Write and size Delta tables
After you transform data in a notebook, you need to write the results to Delta tables so other tools and users can access them. How you write the data affects query performance and storage efficiency. Getting the table structure right at write time saves you from having to reprocess data later.
Write transformed data to tables
You can write transformed data as a new Delta table or replace an existing one. Both Spark SQL and PySpark create Delta tables in the lakehouse. The table is accessible to other notebooks, SQL analytics endpoints, and semantic models that connect to the lakehouse.
Choose a write mode
Delta tables support two primary write modes. Choose the mode that matches your data loading pattern.

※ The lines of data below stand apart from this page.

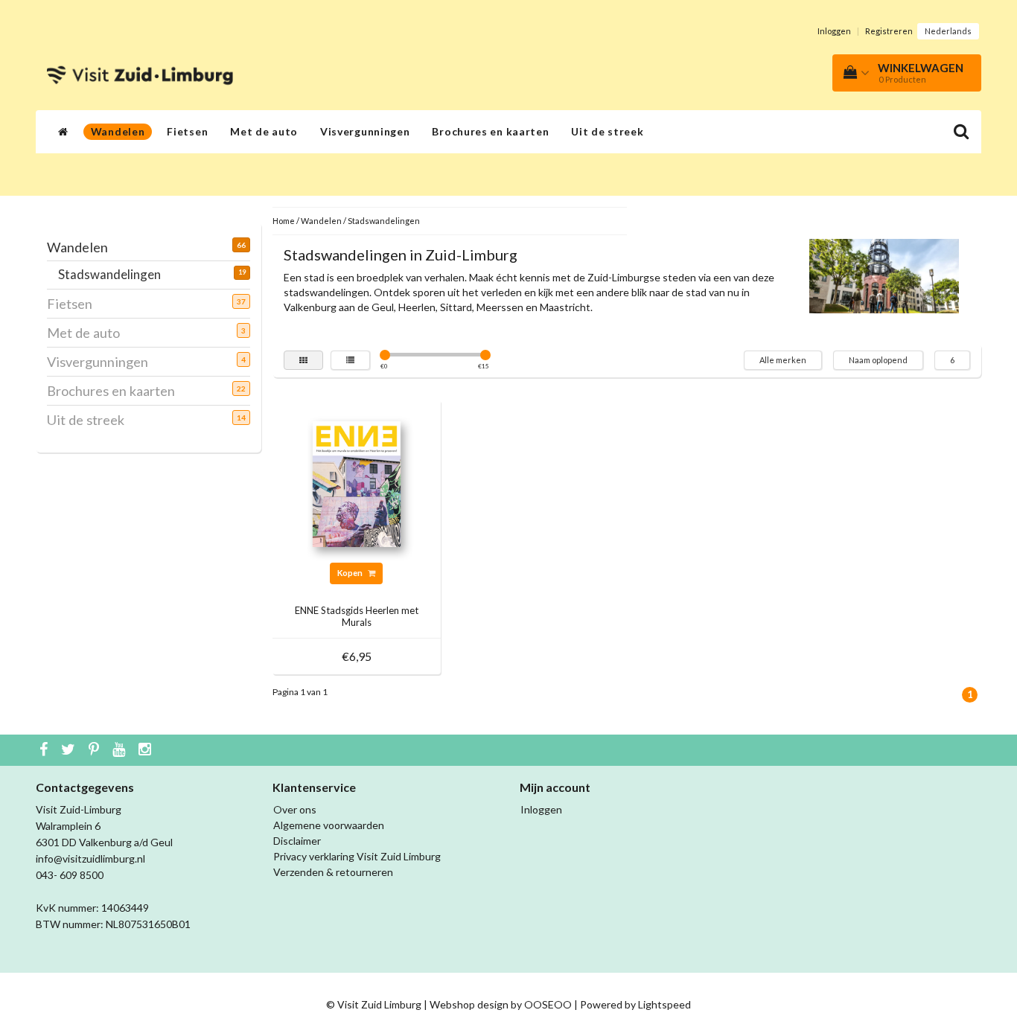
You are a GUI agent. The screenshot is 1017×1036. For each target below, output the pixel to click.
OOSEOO (548, 1004)
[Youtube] (120, 750)
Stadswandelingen (115, 274)
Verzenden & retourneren (333, 872)
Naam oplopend (878, 360)
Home (283, 221)
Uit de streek (607, 131)
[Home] (63, 132)
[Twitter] (70, 750)
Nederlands (948, 31)
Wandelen (118, 131)
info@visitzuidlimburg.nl (90, 858)
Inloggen (834, 31)
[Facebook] (45, 750)
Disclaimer (297, 840)
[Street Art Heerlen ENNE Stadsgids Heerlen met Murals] (357, 482)
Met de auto (264, 131)
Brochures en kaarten (490, 131)
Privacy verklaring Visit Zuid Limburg (357, 856)
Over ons (294, 809)
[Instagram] (146, 750)
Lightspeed (664, 1004)
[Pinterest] (96, 750)
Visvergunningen (365, 131)
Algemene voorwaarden (328, 825)
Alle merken (782, 360)
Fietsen (187, 131)
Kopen (350, 573)
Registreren (889, 31)
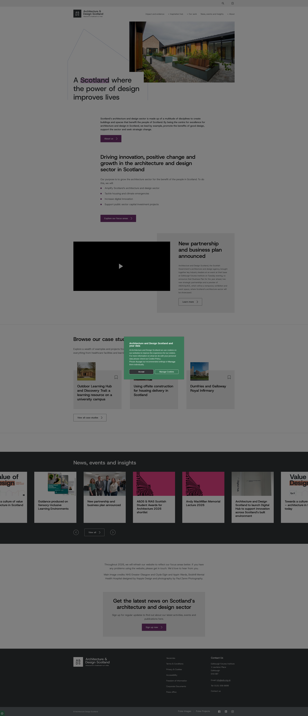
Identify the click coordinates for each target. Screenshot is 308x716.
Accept (141, 372)
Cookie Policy (154, 359)
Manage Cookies (166, 372)
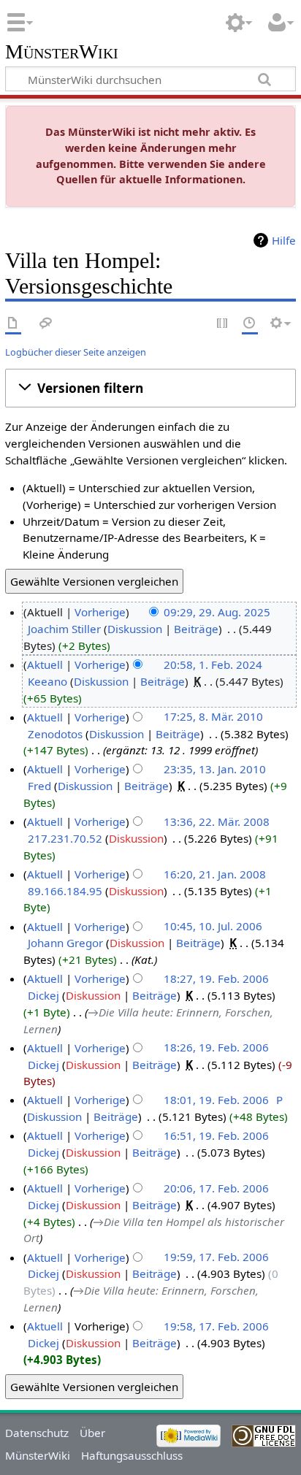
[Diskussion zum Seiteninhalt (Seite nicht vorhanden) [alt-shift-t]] (46, 323)
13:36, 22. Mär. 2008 (217, 821)
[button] (150, 388)
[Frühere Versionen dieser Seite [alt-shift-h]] (250, 323)
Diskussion (134, 628)
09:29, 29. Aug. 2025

| Mode | Behavior | Use when |
|---|---|---|
| overwrite | Replaces the entire table with new data | Running a full refresh of transformed data |
| append | Adds new rows to the existing table | Adding incremental data (new daily transactions, for example) |
-- Overwrite: replace entire table
CREATE OR REPLACE TABLE gold.fact_sales AS
SELECT * FROM transformed_sales
-- Append: add new rows to existing table
INSERT INTO gold.fact_sales
SELECT * FROM new_daily_sales
Important
Use overwrite mode carefully. It replaces all existing data in the table. If you need to update specific rows, consider using Delta MERGE operations instead.
Partition tables for query performance
Partitioning organizes table data into subdirectories based on column values. When queries filter on partitioned columns, Spark reads only the relevant partitions instead of scanning the entire table.
CREATE OR REPLACE TABLE gold.fact_sales
USING DELTA
PARTITIONED BY (year, month)
AS SELECT * FROM transformed_sales
Partitioning improves performance for large tables, but it can hurt performance for smaller ones. Follow these guidelines:
- Partition when the table exceeds 1 TB and queries frequently filter on the partition column
- Target partition size of at least 1 GB per partition to avoid the small files problem
- Avoid over-partitioning on high-cardinality columns (like customer ID), which creates too many small files
- Common partition columns include year, month, and region
For most tables under 1 TB, skip partitioning entirely. Spark and Delta handle these table sizes efficiently without it.
Manage file sizes
Delta tables consist of Parquet files stored in OneLake. The size and number of these files directly affect query performance.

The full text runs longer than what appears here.